--- Input Enclosed Below ---

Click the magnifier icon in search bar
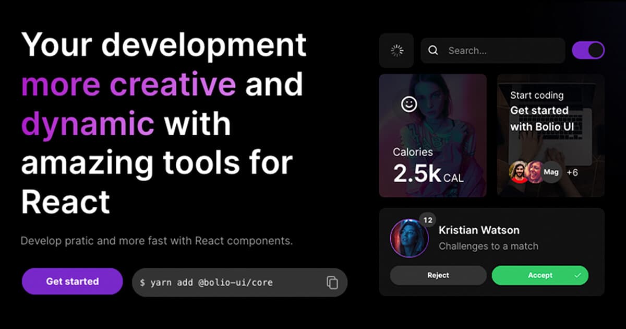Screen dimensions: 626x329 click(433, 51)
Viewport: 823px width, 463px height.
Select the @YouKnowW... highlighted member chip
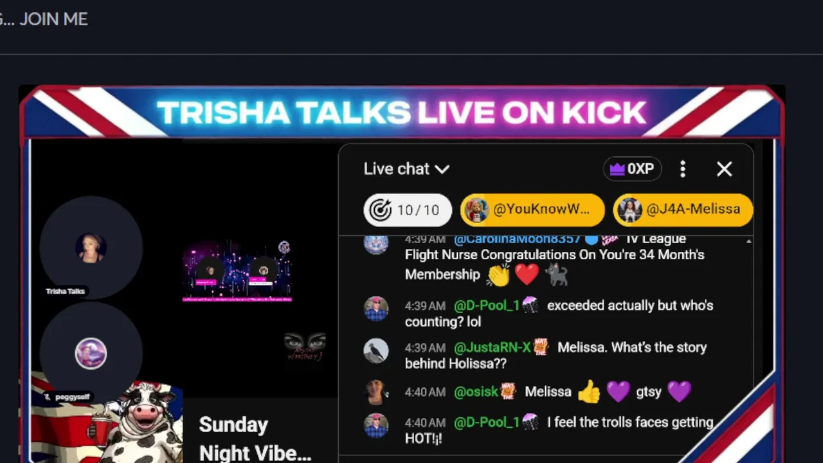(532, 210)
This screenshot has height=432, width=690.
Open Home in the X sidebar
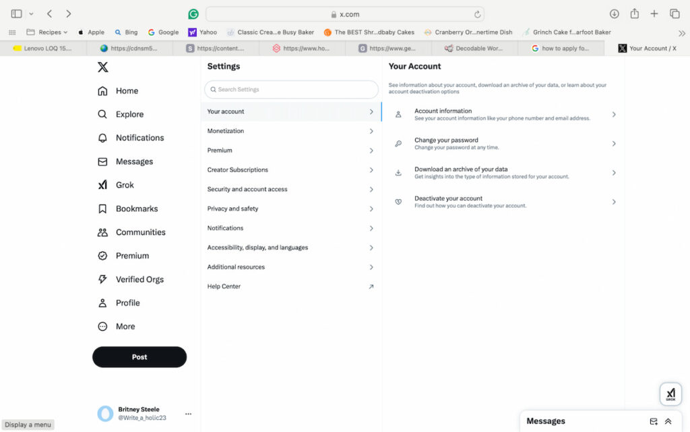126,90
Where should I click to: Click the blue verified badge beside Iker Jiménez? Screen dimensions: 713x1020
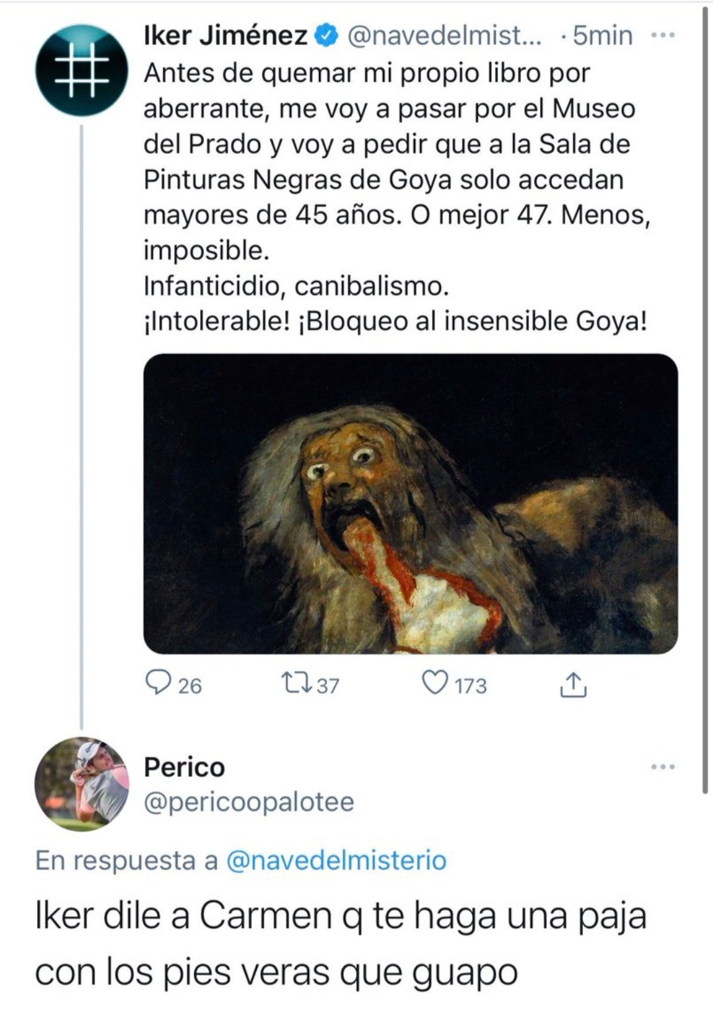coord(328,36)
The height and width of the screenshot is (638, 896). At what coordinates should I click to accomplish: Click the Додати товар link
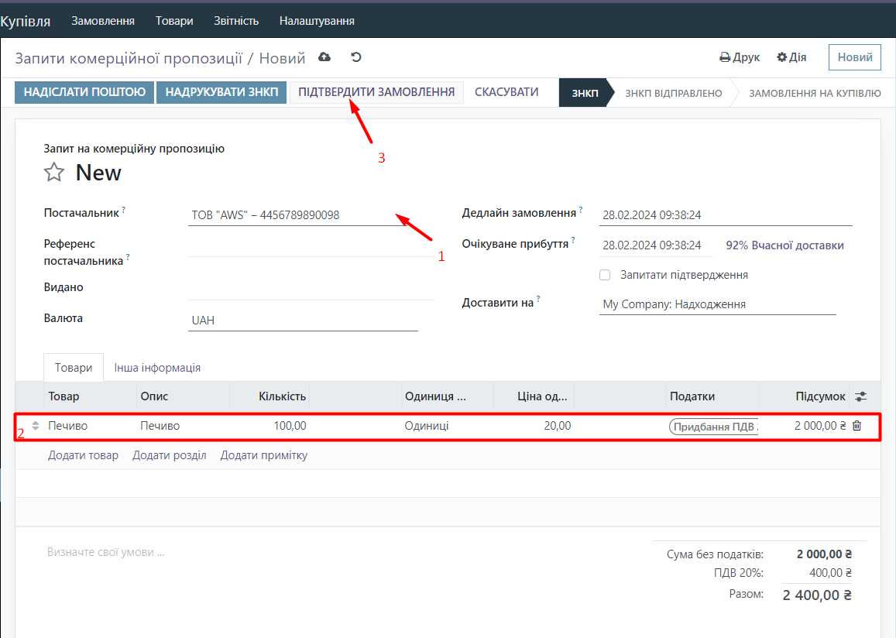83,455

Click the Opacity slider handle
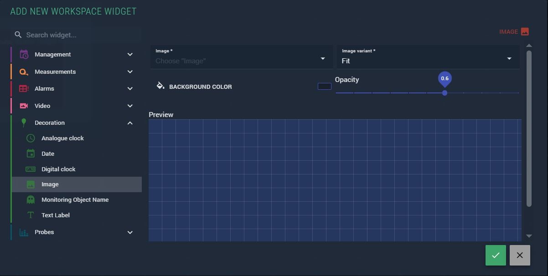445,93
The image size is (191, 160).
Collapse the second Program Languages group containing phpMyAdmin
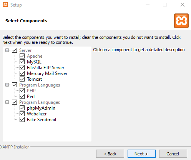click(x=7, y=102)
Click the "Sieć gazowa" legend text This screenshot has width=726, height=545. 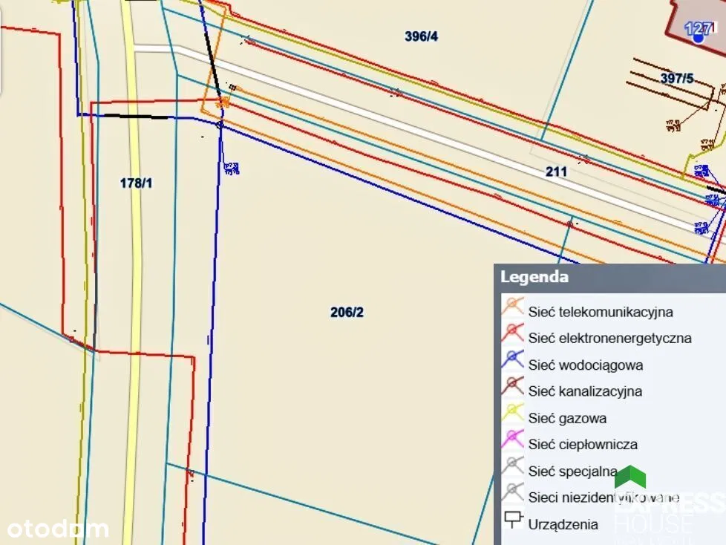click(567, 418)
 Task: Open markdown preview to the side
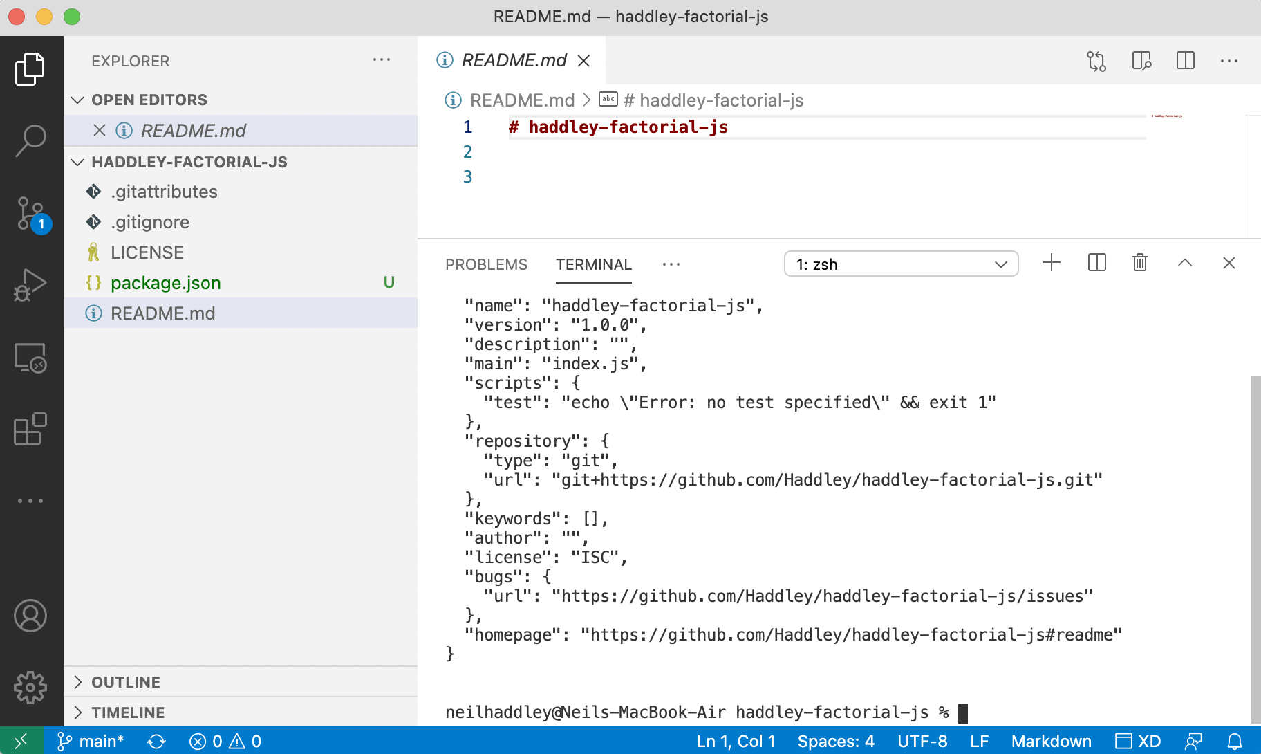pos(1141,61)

--- End of Enclosed Input ---

Required action ->
Transcribe exactly, please, the lines between the start of the records above and the line holding "The image size is (191, 160).", counting both of those lines and omitting pictures.

Exercise result ->
Click the magnifier icon in search bar
Screen dimensions: 626x329 click(433, 51)
Viewport: 823px width, 463px height.
Select the @YouKnowW... highlighted member chip
(532, 210)
This screenshot has height=432, width=690.
Open Home in the X sidebar
126,90
Where should I click to: Click the blue verified badge beside Iker Jiménez? Screen dimensions: 713x1020
coord(328,36)
The height and width of the screenshot is (638, 896). At what coordinates should I click to accomplish: Click the Додати товар link
83,455

Click the Opacity slider handle
445,93
The image size is (191, 160).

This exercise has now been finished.